How to complete this task. Would you please write out each entry precisely as given?

(Stored records)
.....

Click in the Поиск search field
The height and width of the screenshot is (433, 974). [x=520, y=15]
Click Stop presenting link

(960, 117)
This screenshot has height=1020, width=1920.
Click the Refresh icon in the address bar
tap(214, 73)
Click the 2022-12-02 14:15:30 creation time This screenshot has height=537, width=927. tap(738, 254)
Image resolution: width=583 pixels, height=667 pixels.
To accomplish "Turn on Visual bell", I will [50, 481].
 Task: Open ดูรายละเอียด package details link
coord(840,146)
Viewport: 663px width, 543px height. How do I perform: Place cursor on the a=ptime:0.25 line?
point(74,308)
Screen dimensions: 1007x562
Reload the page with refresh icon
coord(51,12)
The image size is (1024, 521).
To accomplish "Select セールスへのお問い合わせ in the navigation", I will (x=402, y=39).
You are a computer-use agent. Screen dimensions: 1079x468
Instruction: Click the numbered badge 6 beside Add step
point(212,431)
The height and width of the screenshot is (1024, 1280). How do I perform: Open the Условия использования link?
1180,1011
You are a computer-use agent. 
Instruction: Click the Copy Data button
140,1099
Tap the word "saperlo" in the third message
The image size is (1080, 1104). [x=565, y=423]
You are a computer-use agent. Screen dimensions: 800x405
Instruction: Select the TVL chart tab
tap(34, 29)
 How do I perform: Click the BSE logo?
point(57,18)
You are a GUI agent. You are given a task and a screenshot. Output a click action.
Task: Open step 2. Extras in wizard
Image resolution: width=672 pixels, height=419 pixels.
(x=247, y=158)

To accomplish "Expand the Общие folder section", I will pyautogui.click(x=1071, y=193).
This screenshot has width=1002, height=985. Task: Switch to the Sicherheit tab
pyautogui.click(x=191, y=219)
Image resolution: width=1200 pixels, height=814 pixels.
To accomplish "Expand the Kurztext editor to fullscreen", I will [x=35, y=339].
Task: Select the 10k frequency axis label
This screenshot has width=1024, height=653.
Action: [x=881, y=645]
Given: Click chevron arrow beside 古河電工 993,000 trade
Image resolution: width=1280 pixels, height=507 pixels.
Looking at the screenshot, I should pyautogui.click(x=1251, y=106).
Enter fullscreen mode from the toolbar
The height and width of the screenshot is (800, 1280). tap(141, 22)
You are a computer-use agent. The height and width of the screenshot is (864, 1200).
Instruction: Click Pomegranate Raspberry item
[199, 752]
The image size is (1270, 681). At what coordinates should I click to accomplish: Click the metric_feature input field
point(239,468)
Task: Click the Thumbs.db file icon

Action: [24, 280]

.....

Exercise output.
Click in the Поиск search field
The height and width of the screenshot is (433, 974). [x=520, y=15]
Click Stop presenting link

(960, 117)
This screenshot has height=1020, width=1920.
Click the Refresh icon in the address bar
tap(214, 73)
Click the 2022-12-02 14:15:30 creation time This screenshot has height=537, width=927. tap(738, 254)
Image resolution: width=583 pixels, height=667 pixels.
To accomplish "Turn on Visual bell", I will [50, 481].
 Task: Open ดูรายละเอียด package details link
coord(840,146)
Viewport: 663px width, 543px height. How do I perform: Place cursor on the a=ptime:0.25 line?
point(74,308)
Screen dimensions: 1007x562
Reload the page with refresh icon
coord(51,12)
The image size is (1024, 521).
To accomplish "Select セールスへのお問い合わせ in the navigation", I will (x=402, y=39).
You are a computer-use agent. Screen dimensions: 1079x468
Instruction: Click the numbered badge 6 beside Add step
point(212,431)
The height and width of the screenshot is (1024, 1280). How do I perform: Open the Условия использования link?
1180,1011
You are a computer-use agent. 
Instruction: Click the Copy Data button
140,1099
Tap the word "saperlo" in the third message
The image size is (1080, 1104). [x=565, y=423]
You are a computer-use agent. Screen dimensions: 800x405
Instruction: Select the TVL chart tab
tap(34, 29)
 How do I perform: Click the BSE logo?
point(57,18)
You are a GUI agent. You are given a task and a screenshot. Output a click action.
Task: Open step 2. Extras in wizard
Image resolution: width=672 pixels, height=419 pixels.
(x=247, y=158)

To accomplish "Expand the Общие folder section", I will pyautogui.click(x=1071, y=193).
This screenshot has width=1002, height=985. Task: Switch to the Sicherheit tab
pyautogui.click(x=191, y=219)
Image resolution: width=1200 pixels, height=814 pixels.
To accomplish "Expand the Kurztext editor to fullscreen", I will [x=35, y=339].
Task: Select the 10k frequency axis label
This screenshot has width=1024, height=653.
Action: [x=881, y=645]
Given: Click chevron arrow beside 古河電工 993,000 trade
Image resolution: width=1280 pixels, height=507 pixels.
Looking at the screenshot, I should pyautogui.click(x=1251, y=106).
Enter fullscreen mode from the toolbar
The height and width of the screenshot is (800, 1280). tap(141, 22)
You are a computer-use agent. The height and width of the screenshot is (864, 1200).
Instruction: Click Pomegranate Raspberry item
[199, 752]
The image size is (1270, 681). At what coordinates should I click to accomplish: Click the metric_feature input field
point(239,468)
Task: Click the Thumbs.db file icon

Action: [24, 280]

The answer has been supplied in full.